I looked again, and saw the bloodied corpse of a man nailed to wood. The figure itself wasn’t defamed or damaged, but, in a sense, it was already ruined. The man himself.

“Maybe,” I said.

“Well, at least you saw it.”

“No, I, uh, I appreciate the sentiment.”

I couldn’t tell if that was a lie or not.

“You’re welcome, oh hey, I’m surprised to see you here.”

Justin turned when he finished that sentence, and I realized he wasn’t talking to me. I turned, as well.

Sitting at the front aisle was Katy and Maria, both looking our way as we reached them.

“There you are,” I said.

“Here we are,” Katy said back, monotone.

“Who let you guys here?” Justin asked. “Not that I mind, but right now it’s kind of off-limits.”

“The priest did,” Maria said. “We were asked to go help fix up the offices, and he was there, and noticed Katy. Apparently, um…”

Maria stopped.

“He used to know my dad,” Katy explained, a somber look in her eyes. “He was a supporter of his back when he ran for DA.”

“DA?” Justin repeated.

“District Attorney.”

“Oh, yeah. Oh, your dad was…”

Justin managed to stop himself before he said something completely stupid. But he was already too late. He hit that sore spot, and it showed on Katy’s face.

That, I could recognize.

Justin scratched the back of his head, clearly ashamed of himself. “Sorry, I wasn’t trying to-”

“I know,” Katy said, curt. “Anyways, Father Chris wanted to show us this, probably for the same reasons you brought her.”

She didn’t look at me when she said that. ‘Her.’

“Where’s Father now?” Justin asked.

“He left to do more work. Said we could be here as long as we wanted. We were just talking.”

Talking about what?

Justin sniffled, wiped his nose.

“Okay, but we probably should go. We might get in trouble if we overstay our welcome. It is off-limits for a reason, the building’s not exactly up to code.”

Katy and Maria traded looks.

“Sure,” Maria said, and they both got up and left, passing us without another word.

It was clear they were on the same page about something. If it had anything to do with me, I had to be ready. Even now, they were obstacles.

We have to watch our backs around them. Around everyone. You know this.

I did.

Justin moved to catch up. Before I did the same, I glanced back up at the figure above.

A pained expression, but a resigned one. If anyone were to help him, he wasn’t expecting it, and it would have to be of their own accord.

To try and rebuild the peace that was once here, or to find a new peace for myself. I had already tried the former, numerous times.

Checking again, I had noticed something else, too.

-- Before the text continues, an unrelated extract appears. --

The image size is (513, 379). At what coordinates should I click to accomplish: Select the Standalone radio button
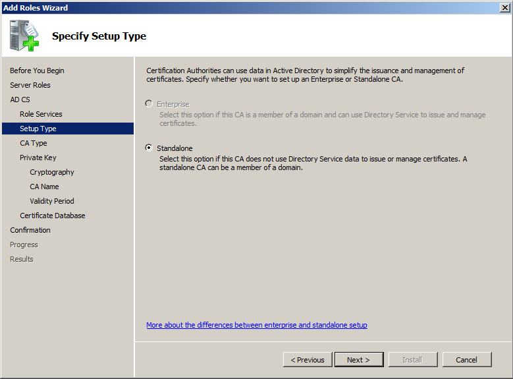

By the front, where the choir would be situated, a young girl sat in one of the chairs. Her face scratched out.

Unsightly.

What do you want to do?

I heard that voice ask.

“What do I do?” I started, as if on autopilot, but I corrected myself. “I know exactly I want to do. Let’s just pray we don’t run out of time.”

I could imagine the taste on my lips. Sweet.

Perfect.

I turned my back, and saw the shadowed-Hleuco standing before me. Between me and the others.

His feathers ruffled, even though no wind could affect him here.

I smiled.

I stepped forward, joining him, and we left the church.